**WORK REQUIRED:** Copy the following records exactly, keeping every line as it appears.

**MATERIAL FOR THIS EXERCISE:**
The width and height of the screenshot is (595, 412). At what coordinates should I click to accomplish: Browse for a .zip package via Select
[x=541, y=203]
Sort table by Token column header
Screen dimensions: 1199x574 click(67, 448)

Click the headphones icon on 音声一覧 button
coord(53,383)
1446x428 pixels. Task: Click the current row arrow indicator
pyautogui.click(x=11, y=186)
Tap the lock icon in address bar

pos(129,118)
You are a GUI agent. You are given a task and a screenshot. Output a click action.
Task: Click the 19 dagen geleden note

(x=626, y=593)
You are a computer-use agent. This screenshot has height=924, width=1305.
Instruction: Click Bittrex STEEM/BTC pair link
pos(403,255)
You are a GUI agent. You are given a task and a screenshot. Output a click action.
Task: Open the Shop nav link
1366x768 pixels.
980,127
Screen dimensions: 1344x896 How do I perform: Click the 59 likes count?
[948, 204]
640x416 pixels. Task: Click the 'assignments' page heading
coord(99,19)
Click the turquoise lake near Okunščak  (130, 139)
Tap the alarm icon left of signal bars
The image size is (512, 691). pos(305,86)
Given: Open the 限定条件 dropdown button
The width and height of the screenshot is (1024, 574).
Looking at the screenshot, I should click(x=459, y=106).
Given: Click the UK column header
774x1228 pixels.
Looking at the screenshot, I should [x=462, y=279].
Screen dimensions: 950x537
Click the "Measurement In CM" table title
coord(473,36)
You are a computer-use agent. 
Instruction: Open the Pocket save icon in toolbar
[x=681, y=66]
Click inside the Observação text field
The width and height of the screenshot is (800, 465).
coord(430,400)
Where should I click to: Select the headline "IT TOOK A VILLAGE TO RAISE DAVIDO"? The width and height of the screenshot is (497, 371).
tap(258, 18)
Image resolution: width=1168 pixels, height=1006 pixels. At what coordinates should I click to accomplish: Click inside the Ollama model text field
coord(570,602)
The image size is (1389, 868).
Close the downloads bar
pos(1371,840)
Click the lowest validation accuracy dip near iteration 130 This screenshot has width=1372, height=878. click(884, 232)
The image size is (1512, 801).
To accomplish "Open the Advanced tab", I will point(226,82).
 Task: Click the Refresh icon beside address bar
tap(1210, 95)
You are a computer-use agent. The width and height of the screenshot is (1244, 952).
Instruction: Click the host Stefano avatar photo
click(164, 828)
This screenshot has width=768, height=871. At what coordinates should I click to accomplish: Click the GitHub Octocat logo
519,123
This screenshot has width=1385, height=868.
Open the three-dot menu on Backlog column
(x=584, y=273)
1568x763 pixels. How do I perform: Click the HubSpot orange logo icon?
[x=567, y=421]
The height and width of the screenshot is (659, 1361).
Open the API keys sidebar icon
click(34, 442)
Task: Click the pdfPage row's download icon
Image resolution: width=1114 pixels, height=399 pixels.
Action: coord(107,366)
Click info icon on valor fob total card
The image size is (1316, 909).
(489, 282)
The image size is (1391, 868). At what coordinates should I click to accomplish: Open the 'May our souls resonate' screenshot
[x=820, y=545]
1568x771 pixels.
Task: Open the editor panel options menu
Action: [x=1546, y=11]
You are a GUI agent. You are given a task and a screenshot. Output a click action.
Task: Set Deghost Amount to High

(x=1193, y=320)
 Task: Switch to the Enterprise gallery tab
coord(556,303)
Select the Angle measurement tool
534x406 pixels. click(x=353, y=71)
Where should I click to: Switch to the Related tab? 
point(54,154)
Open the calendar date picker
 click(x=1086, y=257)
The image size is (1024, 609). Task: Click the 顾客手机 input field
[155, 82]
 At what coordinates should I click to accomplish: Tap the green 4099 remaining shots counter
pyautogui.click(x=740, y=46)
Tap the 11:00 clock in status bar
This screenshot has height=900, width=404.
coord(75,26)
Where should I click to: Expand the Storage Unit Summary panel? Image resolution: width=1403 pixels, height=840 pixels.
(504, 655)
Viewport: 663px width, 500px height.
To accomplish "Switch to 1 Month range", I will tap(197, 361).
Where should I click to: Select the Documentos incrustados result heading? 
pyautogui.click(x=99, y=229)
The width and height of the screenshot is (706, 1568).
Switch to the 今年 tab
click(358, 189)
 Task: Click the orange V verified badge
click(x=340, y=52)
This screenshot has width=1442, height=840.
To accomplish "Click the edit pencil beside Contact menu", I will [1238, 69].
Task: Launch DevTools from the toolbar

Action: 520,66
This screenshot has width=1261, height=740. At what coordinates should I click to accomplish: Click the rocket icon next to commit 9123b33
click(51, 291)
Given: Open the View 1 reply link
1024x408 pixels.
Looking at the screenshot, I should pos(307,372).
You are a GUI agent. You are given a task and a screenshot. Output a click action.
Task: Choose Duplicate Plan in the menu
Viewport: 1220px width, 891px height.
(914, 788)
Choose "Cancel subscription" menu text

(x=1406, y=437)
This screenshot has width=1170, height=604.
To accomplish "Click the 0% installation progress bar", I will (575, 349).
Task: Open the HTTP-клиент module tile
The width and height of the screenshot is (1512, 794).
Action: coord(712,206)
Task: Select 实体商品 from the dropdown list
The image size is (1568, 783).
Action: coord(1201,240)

**SOLUTION:**
The width and height of the screenshot is (595, 412). At what coordinates should I click to accomplish: Browse for a .zip package via Select
[x=541, y=203]
Sort table by Token column header
Screen dimensions: 1199x574 click(67, 448)

Click the headphones icon on 音声一覧 button
coord(53,383)
1446x428 pixels. Task: Click the current row arrow indicator
pyautogui.click(x=11, y=186)
Tap the lock icon in address bar

pos(129,118)
You are a GUI agent. You are given a task and a screenshot. Output a click action.
Task: Click the 19 dagen geleden note

(x=626, y=593)
You are a computer-use agent. This screenshot has height=924, width=1305.
Instruction: Click Bittrex STEEM/BTC pair link
pos(403,255)
You are a GUI agent. You are given a task and a screenshot. Output a click action.
Task: Open the Shop nav link
1366x768 pixels.
980,127
Screen dimensions: 1344x896 How do I perform: Click the 59 likes count?
[948, 204]
640x416 pixels. Task: Click the 'assignments' page heading
coord(99,19)
Click the turquoise lake near Okunščak  (130, 139)
Tap the alarm icon left of signal bars
The image size is (512, 691). pos(305,86)
Given: Open the 限定条件 dropdown button
The width and height of the screenshot is (1024, 574).
Looking at the screenshot, I should click(x=459, y=106).
Given: Click the UK column header
774x1228 pixels.
Looking at the screenshot, I should [x=462, y=279].
Screen dimensions: 950x537
Click the "Measurement In CM" table title
coord(473,36)
You are a computer-use agent. 
Instruction: Open the Pocket save icon in toolbar
[x=681, y=66]
Click inside the Observação text field
The width and height of the screenshot is (800, 465).
coord(430,400)
Where should I click to: Select the headline "IT TOOK A VILLAGE TO RAISE DAVIDO"? The width and height of the screenshot is (497, 371).
tap(258, 18)
Image resolution: width=1168 pixels, height=1006 pixels. At what coordinates should I click to accomplish: Click inside the Ollama model text field
coord(570,602)
The image size is (1389, 868).
Close the downloads bar
pos(1371,840)
Click the lowest validation accuracy dip near iteration 130 This screenshot has width=1372, height=878. click(884, 232)
The image size is (1512, 801).
To accomplish "Open the Advanced tab", I will point(226,82).
 Task: Click the Refresh icon beside address bar
tap(1210, 95)
You are a computer-use agent. The width and height of the screenshot is (1244, 952).
Instruction: Click the host Stefano avatar photo
click(164, 828)
This screenshot has width=768, height=871. At what coordinates should I click to accomplish: Click the GitHub Octocat logo
519,123
This screenshot has width=1385, height=868.
Open the three-dot menu on Backlog column
(x=584, y=273)
1568x763 pixels. How do I perform: Click the HubSpot orange logo icon?
[x=567, y=421]
The height and width of the screenshot is (659, 1361).
Open the API keys sidebar icon
click(34, 442)
Task: Click the pdfPage row's download icon
Image resolution: width=1114 pixels, height=399 pixels.
Action: coord(107,366)
Click info icon on valor fob total card
The image size is (1316, 909).
(489, 282)
The image size is (1391, 868). At what coordinates should I click to accomplish: Open the 'May our souls resonate' screenshot
[x=820, y=545]
1568x771 pixels.
Task: Open the editor panel options menu
Action: [x=1546, y=11]
You are a GUI agent. You are given a task and a screenshot. Output a click action.
Task: Set Deghost Amount to High

(x=1193, y=320)
 Task: Switch to the Enterprise gallery tab
coord(556,303)
Select the Angle measurement tool
534x406 pixels. click(x=353, y=71)
Where should I click to: Switch to the Related tab? 
point(54,154)
Open the calendar date picker
 click(x=1086, y=257)
The image size is (1024, 609). Task: Click the 顾客手机 input field
[155, 82]
 At what coordinates should I click to accomplish: Tap the green 4099 remaining shots counter
pyautogui.click(x=740, y=46)
Tap the 11:00 clock in status bar
This screenshot has height=900, width=404.
coord(75,26)
Where should I click to: Expand the Storage Unit Summary panel? Image resolution: width=1403 pixels, height=840 pixels.
(504, 655)
Viewport: 663px width, 500px height.
To accomplish "Switch to 1 Month range", I will tap(197, 361).
Where should I click to: Select the Documentos incrustados result heading? 
pyautogui.click(x=99, y=229)
The width and height of the screenshot is (706, 1568).
Switch to the 今年 tab
click(358, 189)
 Task: Click the orange V verified badge
click(x=340, y=52)
This screenshot has width=1442, height=840.
To accomplish "Click the edit pencil beside Contact menu", I will [1238, 69].
Task: Launch DevTools from the toolbar

Action: 520,66
This screenshot has width=1261, height=740. At what coordinates should I click to accomplish: Click the rocket icon next to commit 9123b33
click(51, 291)
Given: Open the View 1 reply link
1024x408 pixels.
Looking at the screenshot, I should pos(307,372).
You are a GUI agent. You are given a task and a screenshot. Output a click action.
Task: Choose Duplicate Plan in the menu
Viewport: 1220px width, 891px height.
(914, 788)
Choose "Cancel subscription" menu text

(x=1406, y=437)
This screenshot has width=1170, height=604.
To accomplish "Click the 0% installation progress bar", I will (575, 349).
Task: Open the HTTP-клиент module tile
The width and height of the screenshot is (1512, 794).
Action: coord(712,206)
Task: Select 实体商品 from the dropdown list
The image size is (1568, 783).
Action: coord(1201,240)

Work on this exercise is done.